_Texto_:
.....

(Continuação daqui)
54. Perdi a paciência
A Associação Joãozinho foi fundada em Janeiro de 2014 para dar continuidade a um projecto iniciado anos antes no Hospital de S. João (HSJ) do Porto - o de construir por via mecenática a ala pediátrica (desde 2009 que a ala pediátrica funcionava em contentores metálicos). Da direcção da Associação faziam parte o presidente e o vice-presidente do HSJ, embora em funções não executivas.
Cerca de um ano depois, a obra estava no terreno. A 3 de Março de 2015 houve uma cerimónia de lançamento da primeira pedra com a presença do primeiro-ministro Passos Coelho e outras personalidades (cf. aqui) e nesse mesmo dia foram iniciados os trabalhos. A primeira fase da obra consistia na demolição de velhas construções existentes no local, e na remodelação de outras.
Nesse primeiro ano, o trabalho da Associação foi intenso. Foi obtida autorização do Ministério da Saúde, na altura liderado pelo ministro Paulo Macedo; foi obtido o estatuto de utilidade pública para a Associação junto do Ministério do Trabalho e Segurança Social; foi contratualizada a obra com um consórcio de construtoras; foram visitados muitos mecenas potenciais e assinados vários contratos de mecenato; o projecto financeiro foi submetido ao Tribunal de Contas para certificar que não estavam envolvidos dinheiros públicos nem eram criados encargos para o Estado, tendo obtido luz verde.
Um mês depois de a obra ter sido iniciada, recebi da administração do HSJ uma proposta de Protocolo tripartido, para ser assinado pela Associação, pelo consórcio de construtoras e pelo próprio HSJ com a indicação de que os trabalhos seriam suspensos até que Protocolo fosse assinado.
Entre outras cláusulas inaceitáveis o documento responsabilizava-me pessoalmente pelo pagamento da obra (20,2 milhões de euros).
Repito. A administração do HSJ tinha-me pedido para assumir o Projecto do Joãozinho e tinha mesmo aprovado em conselho uma deliberação em que me agradecia por ter aceite. Agora, com um contrato de 20,2 milhões assinado pela Associação e a obra a correr, dizia-me assim: "Ou te atravessas pessoalmente ou então não deixamos avançar a obra".
A autora do documento, segundo a administração do HSJ, era a sua assessora jurídica Cuatrecasas, uma sociedade multinacional de advogados, com sede em Barcelona, e cujo escritório do Porto era liderado pelo então eurodeputado, agora ministro Paulo Rangel.
Durante um mês, procurei negociar, mas do HSJ deixaram de atender os telefones, ao passo que da Cuatrecasas me remetiam para o HSJ. Até que perdi a paciência e fiz aquele comentário no Porto Canal (cf. aqui).
O próprio TEDH reconhece ser um comentário contundente quando escreve (cf. aqui):
82. The Court observes that the statements made by the applicant contained serious accusations against P.R., suggesting that the terms of the MoU had been influenced by his political ambitions and thus attributing responsibility to him for the halting of the construction work on the paediatric wing of the hospital (...).
E, na realidade, foi um comentário contundente e produziu resultado. Dias depois, a Associação Joãozinho estava a negociar uma versão aceitável do Protocolo com a Cuatrecasas e com a administração do HSJ, a qual viria a ser assinada no final do Verão.

.....

_Enunciado_:
No texto sobre a ala pediátrica, reescreva o trecho começando em "E, na realidade, foi" e indo até "final do Verão.", trocando "Protocolo" por "Acordo".

.....

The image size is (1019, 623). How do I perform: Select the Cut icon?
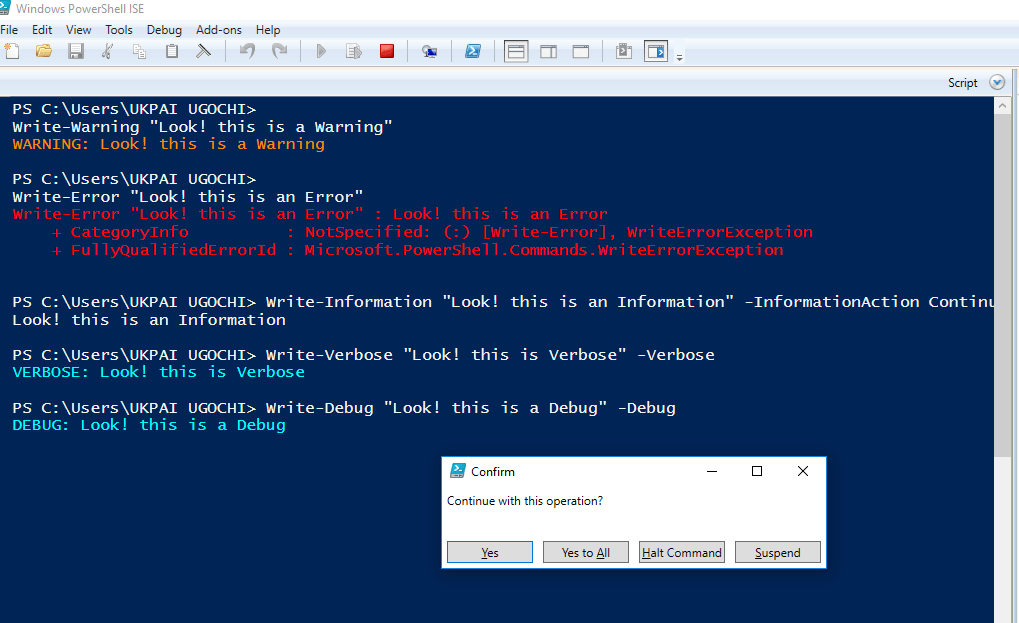[x=107, y=51]
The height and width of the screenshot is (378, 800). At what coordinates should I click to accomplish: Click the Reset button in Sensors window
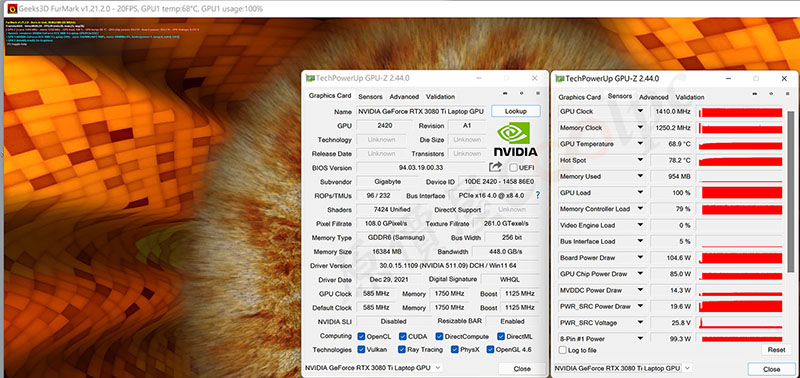[776, 350]
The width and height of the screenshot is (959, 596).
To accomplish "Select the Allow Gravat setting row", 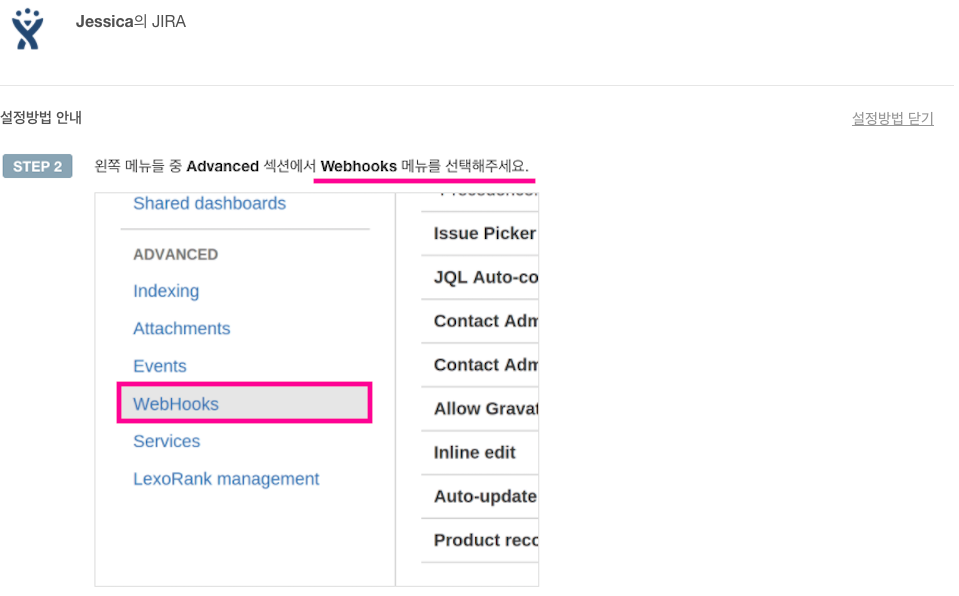I will pos(485,408).
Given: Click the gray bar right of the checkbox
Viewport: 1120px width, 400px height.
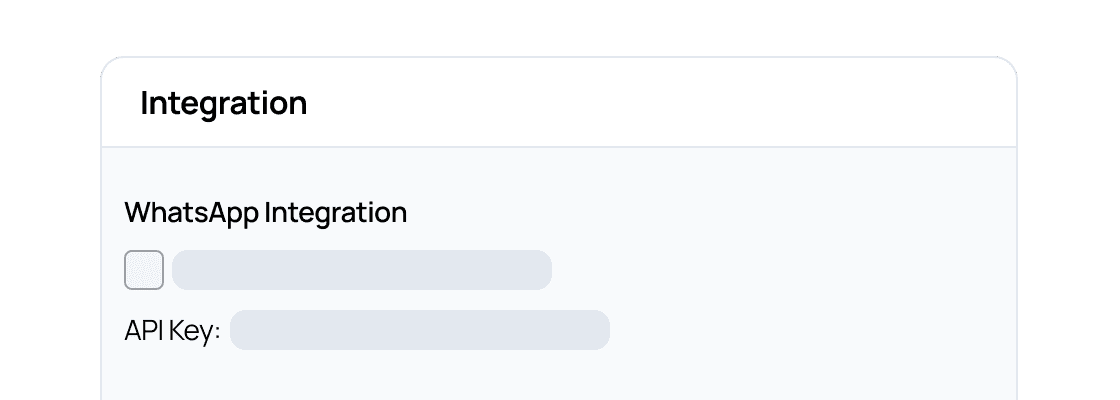Looking at the screenshot, I should (361, 270).

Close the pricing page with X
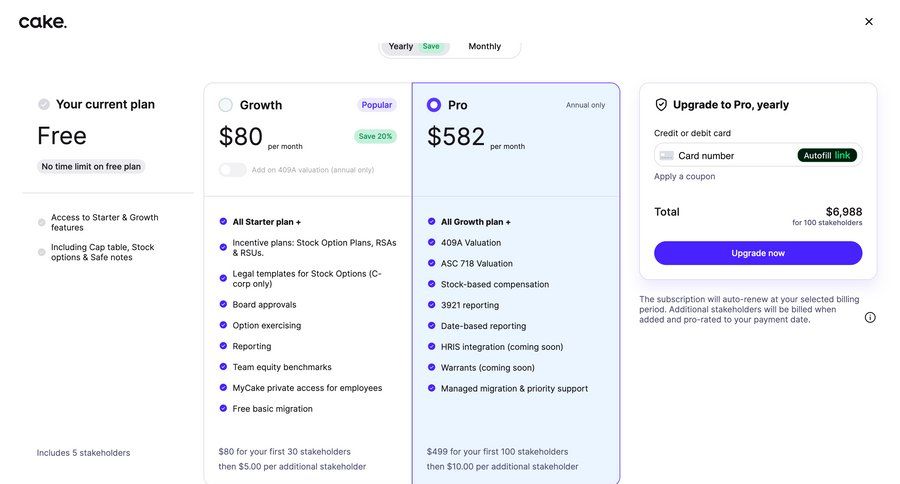tap(869, 22)
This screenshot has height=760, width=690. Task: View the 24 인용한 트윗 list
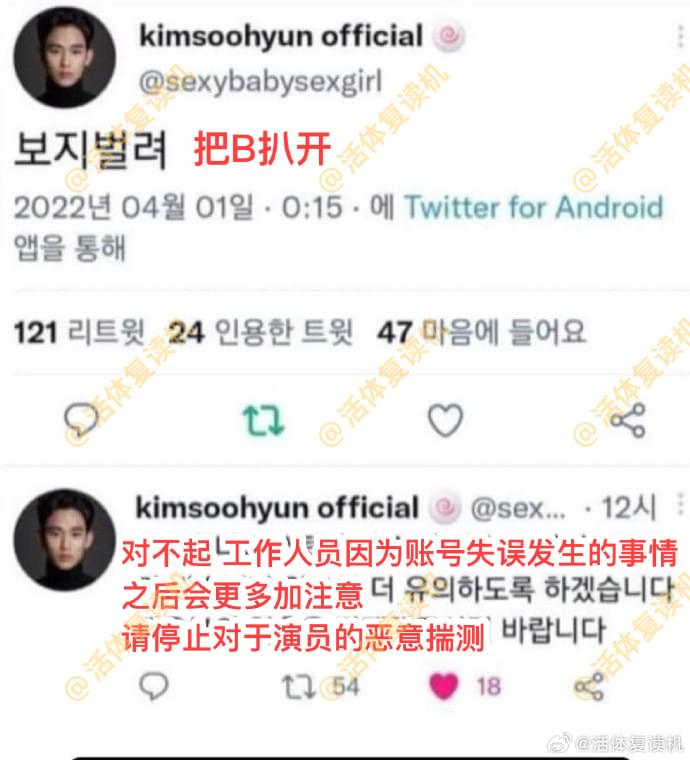tap(260, 332)
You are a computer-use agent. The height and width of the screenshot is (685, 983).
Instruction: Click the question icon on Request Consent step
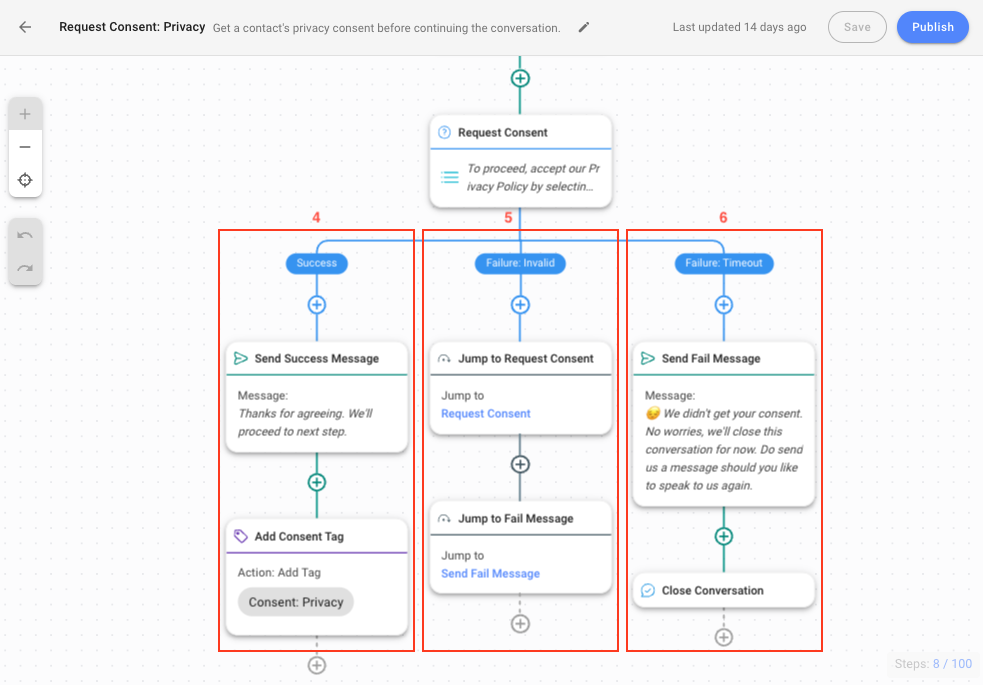(444, 132)
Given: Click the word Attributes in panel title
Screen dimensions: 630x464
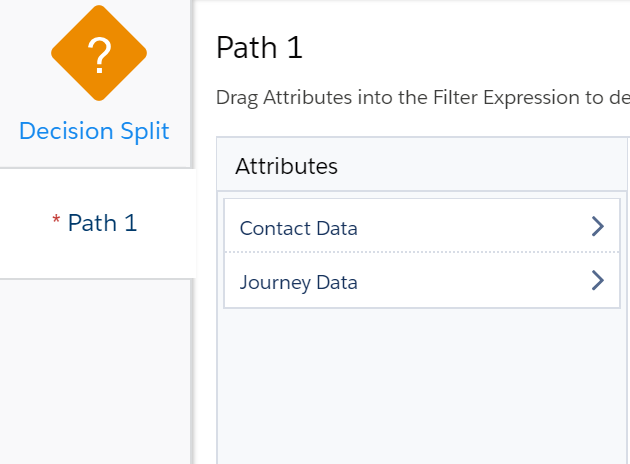Looking at the screenshot, I should (x=286, y=166).
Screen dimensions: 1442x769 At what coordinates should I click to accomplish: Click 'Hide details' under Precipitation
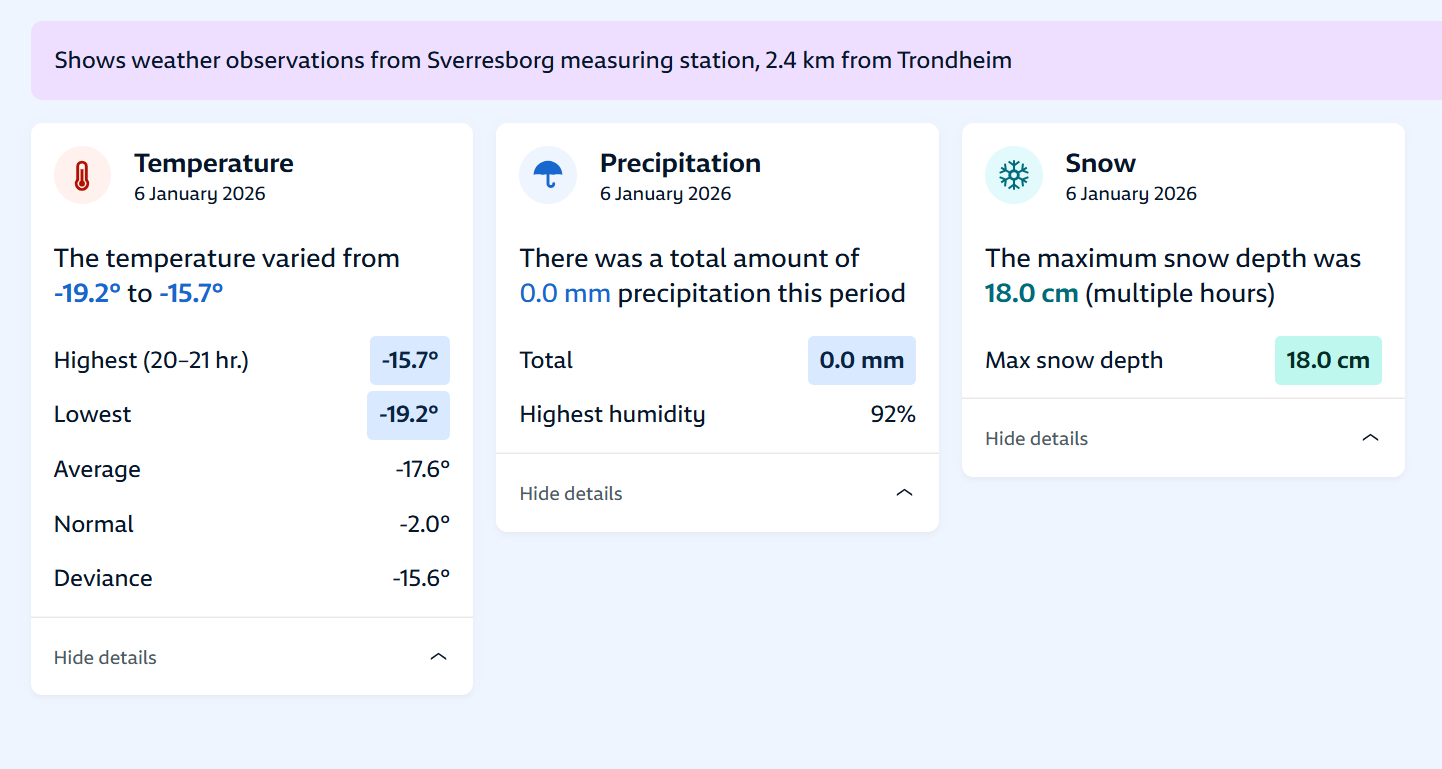pos(571,493)
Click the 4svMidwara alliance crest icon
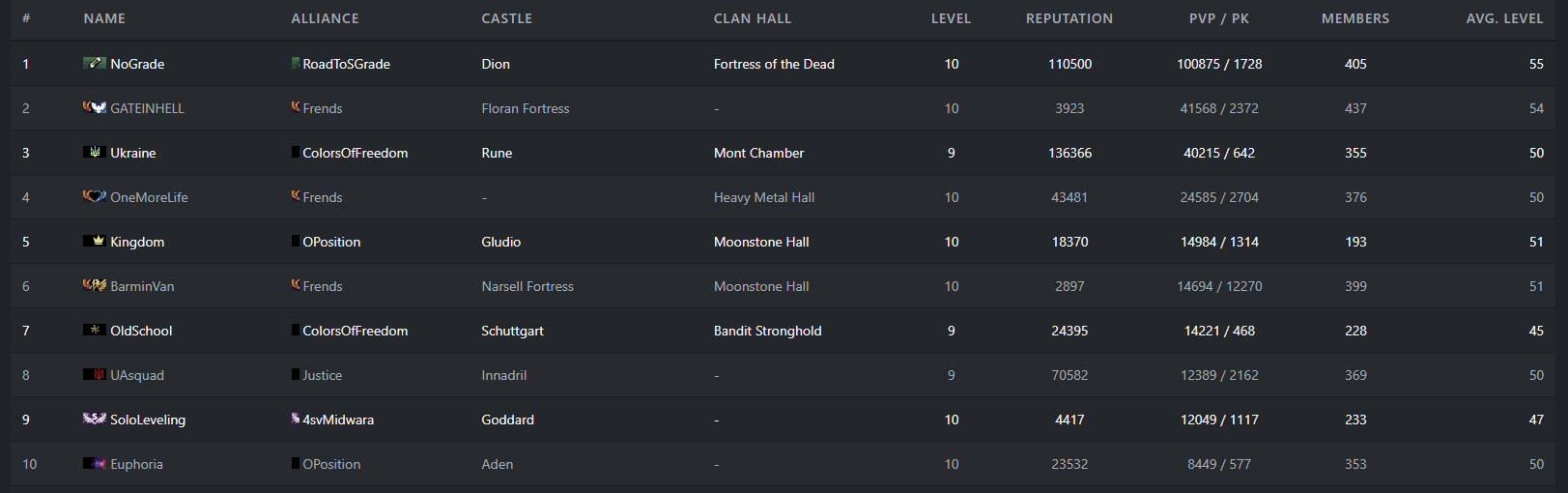This screenshot has height=493, width=1568. pos(296,420)
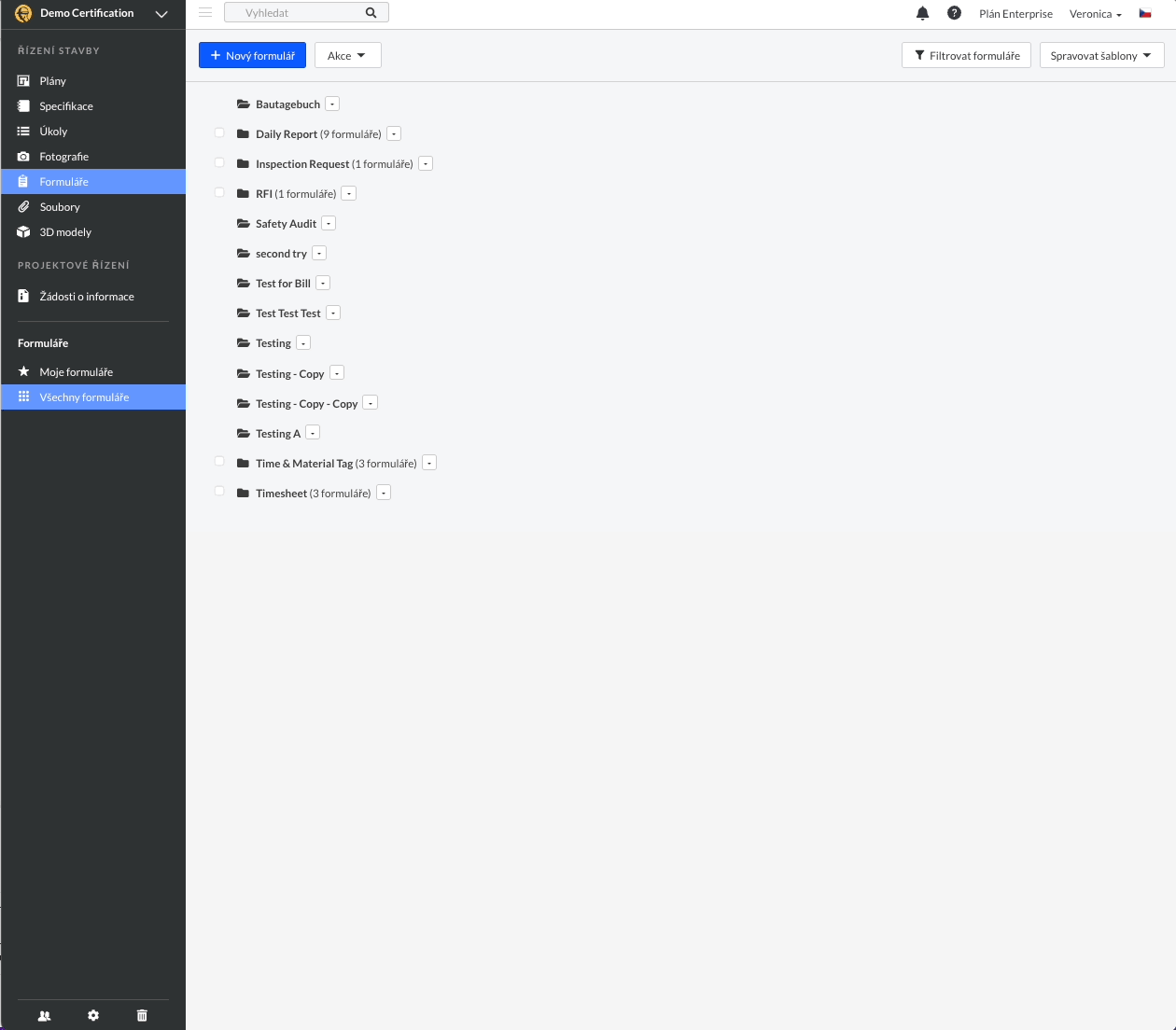The image size is (1176, 1030).
Task: Open Všechny formuláře in the sidebar
Action: pos(84,397)
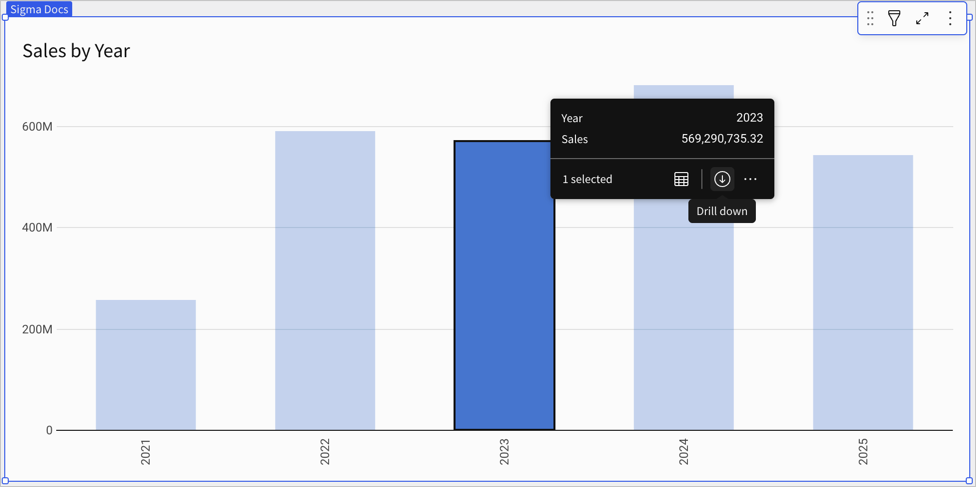976x487 pixels.
Task: Click the 2021 x-axis label
Action: click(x=146, y=452)
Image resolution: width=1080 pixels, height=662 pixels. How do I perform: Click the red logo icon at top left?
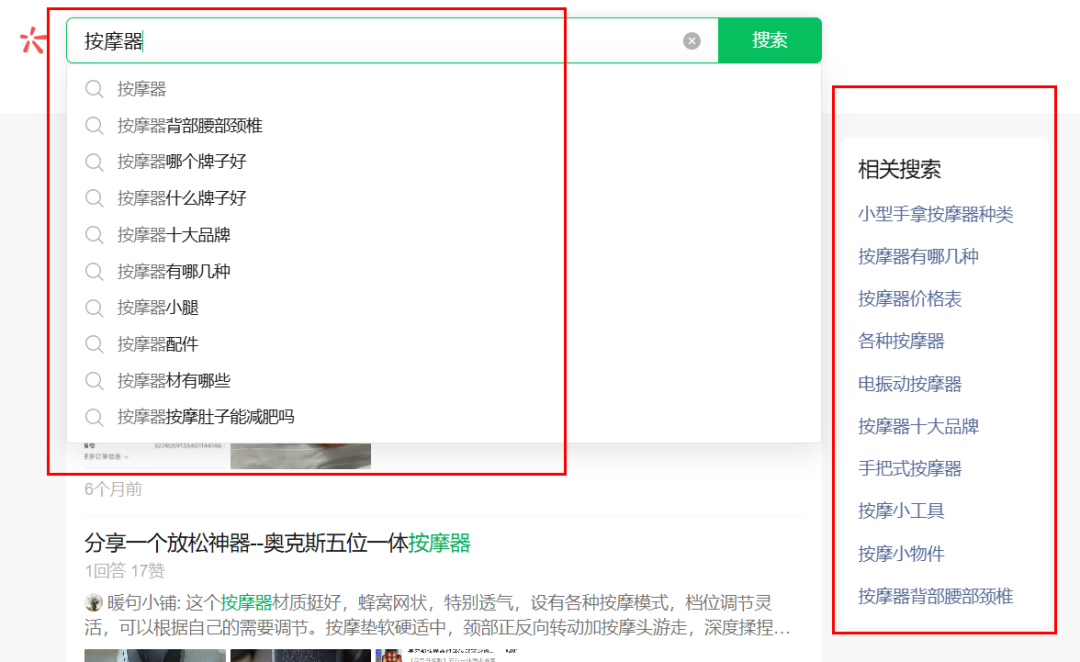pyautogui.click(x=33, y=41)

.....

_Exercício resolvido_:
E, na realidade, foi um comentário contundente e produziu resultado. Dias depois, a Associação Joãozinho estava a negociar uma versão aceitável do Acordo com a Cuatrecasas e com a administração do HSJ, a qual viria a ser assinada no final do Verão.